TASK DESCRIPTION:
Output the entries underneath exactly as they are.

[Saved data entries]
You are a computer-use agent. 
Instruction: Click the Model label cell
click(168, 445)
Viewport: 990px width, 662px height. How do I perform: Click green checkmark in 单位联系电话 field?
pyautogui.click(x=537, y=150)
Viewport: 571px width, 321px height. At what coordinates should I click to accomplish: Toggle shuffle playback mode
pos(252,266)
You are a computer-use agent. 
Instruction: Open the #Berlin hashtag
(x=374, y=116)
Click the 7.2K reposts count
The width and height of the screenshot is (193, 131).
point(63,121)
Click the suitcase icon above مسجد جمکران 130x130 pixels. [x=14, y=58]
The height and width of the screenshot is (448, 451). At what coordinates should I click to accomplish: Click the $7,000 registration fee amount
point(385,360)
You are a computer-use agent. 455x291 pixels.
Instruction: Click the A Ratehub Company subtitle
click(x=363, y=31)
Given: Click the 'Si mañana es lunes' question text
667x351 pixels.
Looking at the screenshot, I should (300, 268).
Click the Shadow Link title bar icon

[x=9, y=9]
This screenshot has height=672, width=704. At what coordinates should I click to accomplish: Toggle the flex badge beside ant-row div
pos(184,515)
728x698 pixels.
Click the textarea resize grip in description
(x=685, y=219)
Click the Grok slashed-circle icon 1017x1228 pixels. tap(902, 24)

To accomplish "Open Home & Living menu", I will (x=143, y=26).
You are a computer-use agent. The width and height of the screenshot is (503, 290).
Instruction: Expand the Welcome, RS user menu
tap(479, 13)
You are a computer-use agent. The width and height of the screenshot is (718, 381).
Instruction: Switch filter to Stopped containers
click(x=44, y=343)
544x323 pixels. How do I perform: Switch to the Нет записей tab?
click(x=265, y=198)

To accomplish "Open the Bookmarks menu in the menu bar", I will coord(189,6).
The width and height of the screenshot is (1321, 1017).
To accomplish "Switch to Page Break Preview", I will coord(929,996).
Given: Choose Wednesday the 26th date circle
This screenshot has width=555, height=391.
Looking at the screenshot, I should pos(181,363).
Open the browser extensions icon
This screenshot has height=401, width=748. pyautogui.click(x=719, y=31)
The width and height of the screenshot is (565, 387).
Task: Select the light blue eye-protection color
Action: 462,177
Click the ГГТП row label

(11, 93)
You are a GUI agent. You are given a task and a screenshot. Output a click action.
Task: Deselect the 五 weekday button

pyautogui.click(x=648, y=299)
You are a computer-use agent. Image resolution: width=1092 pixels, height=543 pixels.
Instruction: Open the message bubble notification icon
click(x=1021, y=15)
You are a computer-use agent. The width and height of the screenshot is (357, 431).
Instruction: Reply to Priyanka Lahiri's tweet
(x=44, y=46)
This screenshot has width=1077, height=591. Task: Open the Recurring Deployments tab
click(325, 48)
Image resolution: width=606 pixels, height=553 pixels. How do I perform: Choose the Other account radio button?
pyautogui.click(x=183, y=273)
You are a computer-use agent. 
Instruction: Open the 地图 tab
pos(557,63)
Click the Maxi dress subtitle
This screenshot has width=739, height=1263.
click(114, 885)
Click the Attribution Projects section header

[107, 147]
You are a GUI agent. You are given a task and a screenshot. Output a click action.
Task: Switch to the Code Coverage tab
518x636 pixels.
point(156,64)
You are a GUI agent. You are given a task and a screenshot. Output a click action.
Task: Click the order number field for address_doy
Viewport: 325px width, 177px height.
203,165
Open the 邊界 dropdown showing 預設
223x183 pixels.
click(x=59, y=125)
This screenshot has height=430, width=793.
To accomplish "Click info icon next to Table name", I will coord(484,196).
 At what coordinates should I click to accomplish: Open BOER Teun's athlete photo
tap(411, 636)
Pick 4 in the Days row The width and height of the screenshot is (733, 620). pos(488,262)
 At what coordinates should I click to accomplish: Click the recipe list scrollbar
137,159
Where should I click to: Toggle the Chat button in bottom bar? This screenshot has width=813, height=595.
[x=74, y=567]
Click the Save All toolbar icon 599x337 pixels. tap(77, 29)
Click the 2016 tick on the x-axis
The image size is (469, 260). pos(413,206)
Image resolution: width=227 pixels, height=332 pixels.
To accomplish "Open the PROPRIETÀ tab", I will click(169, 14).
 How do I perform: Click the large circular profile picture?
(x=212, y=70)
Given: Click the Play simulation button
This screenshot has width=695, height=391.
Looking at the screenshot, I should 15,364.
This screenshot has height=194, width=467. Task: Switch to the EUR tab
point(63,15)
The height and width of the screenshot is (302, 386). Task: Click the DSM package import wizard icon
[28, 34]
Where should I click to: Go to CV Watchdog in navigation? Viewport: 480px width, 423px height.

FINISHED EXERCISE:
You are a computer-use agent. 
Instruction: Click the Model label cell
click(168, 445)
Viewport: 990px width, 662px height. How do I perform: Click green checkmark in 单位联系电话 field?
pyautogui.click(x=537, y=150)
Viewport: 571px width, 321px height. At what coordinates should I click to accomplish: Toggle shuffle playback mode
pos(252,266)
You are a computer-use agent. 
Instruction: Open the #Berlin hashtag
(x=374, y=116)
Click the 7.2K reposts count
The width and height of the screenshot is (193, 131).
point(63,121)
Click the suitcase icon above مسجد جمکران 130x130 pixels. [x=14, y=58]
The height and width of the screenshot is (448, 451). At what coordinates should I click to accomplish: Click the $7,000 registration fee amount
point(385,360)
You are a computer-use agent. 455x291 pixels.
Instruction: Click the A Ratehub Company subtitle
click(x=363, y=31)
Given: Click the 'Si mañana es lunes' question text
667x351 pixels.
Looking at the screenshot, I should (300, 268).
Click the Shadow Link title bar icon

[x=9, y=9]
This screenshot has height=672, width=704. At what coordinates should I click to accomplish: Toggle the flex badge beside ant-row div
pos(184,515)
728x698 pixels.
Click the textarea resize grip in description
(x=685, y=219)
Click the Grok slashed-circle icon 1017x1228 pixels. tap(902, 24)

To accomplish "Open Home & Living menu", I will (x=143, y=26).
You are a computer-use agent. The width and height of the screenshot is (503, 290).
Instruction: Expand the Welcome, RS user menu
tap(479, 13)
You are a computer-use agent. The width and height of the screenshot is (718, 381).
Instruction: Switch filter to Stopped containers
click(x=44, y=343)
544x323 pixels. How do I perform: Switch to the Нет записей tab?
click(x=265, y=198)

To accomplish "Open the Bookmarks menu in the menu bar", I will coord(189,6).
The width and height of the screenshot is (1321, 1017).
To accomplish "Switch to Page Break Preview", I will coord(929,996).
Given: Choose Wednesday the 26th date circle
This screenshot has width=555, height=391.
Looking at the screenshot, I should pos(181,363).
Open the browser extensions icon
This screenshot has height=401, width=748. pyautogui.click(x=719, y=31)
The width and height of the screenshot is (565, 387).
Task: Select the light blue eye-protection color
Action: 462,177
Click the ГГТП row label

(11, 93)
You are a GUI agent. You are given a task and a screenshot. Output a click action.
Task: Deselect the 五 weekday button

pyautogui.click(x=648, y=299)
You are a computer-use agent. Image resolution: width=1092 pixels, height=543 pixels.
Instruction: Open the message bubble notification icon
click(x=1021, y=15)
You are a computer-use agent. The width and height of the screenshot is (357, 431).
Instruction: Reply to Priyanka Lahiri's tweet
(x=44, y=46)
This screenshot has width=1077, height=591. Task: Open the Recurring Deployments tab
click(325, 48)
Image resolution: width=606 pixels, height=553 pixels. How do I perform: Choose the Other account radio button?
pyautogui.click(x=183, y=273)
You are a computer-use agent. 
Instruction: Open the 地图 tab
pos(557,63)
Click the Maxi dress subtitle
This screenshot has width=739, height=1263.
click(114, 885)
Click the Attribution Projects section header

[107, 147]
You are a GUI agent. You are given a task and a screenshot. Output a click action.
Task: Switch to the Code Coverage tab
518x636 pixels.
point(156,64)
You are a GUI agent. You are given a task and a screenshot. Output a click action.
Task: Click the order number field for address_doy
Viewport: 325px width, 177px height.
203,165
Open the 邊界 dropdown showing 預設
223x183 pixels.
click(x=59, y=125)
This screenshot has height=430, width=793.
To accomplish "Click info icon next to Table name", I will coord(484,196).
 At what coordinates should I click to accomplish: Open BOER Teun's athlete photo
tap(411, 636)
Pick 4 in the Days row The width and height of the screenshot is (733, 620). pos(488,262)
 At what coordinates should I click to accomplish: Click the recipe list scrollbar
137,159
Where should I click to: Toggle the Chat button in bottom bar? This screenshot has width=813, height=595.
[x=74, y=567]
Click the Save All toolbar icon 599x337 pixels. tap(77, 29)
Click the 2016 tick on the x-axis
The image size is (469, 260). pos(413,206)
Image resolution: width=227 pixels, height=332 pixels.
To accomplish "Open the PROPRIETÀ tab", I will click(169, 14).
 How do I perform: Click the large circular profile picture?
(x=212, y=70)
Given: Click the Play simulation button
This screenshot has width=695, height=391.
Looking at the screenshot, I should 15,364.
This screenshot has height=194, width=467. Task: Switch to the EUR tab
point(63,15)
The height and width of the screenshot is (302, 386). Task: Click the DSM package import wizard icon
[28, 34]
Where should I click to: Go to CV Watchdog in navigation? Viewport: 480px width, 423px height.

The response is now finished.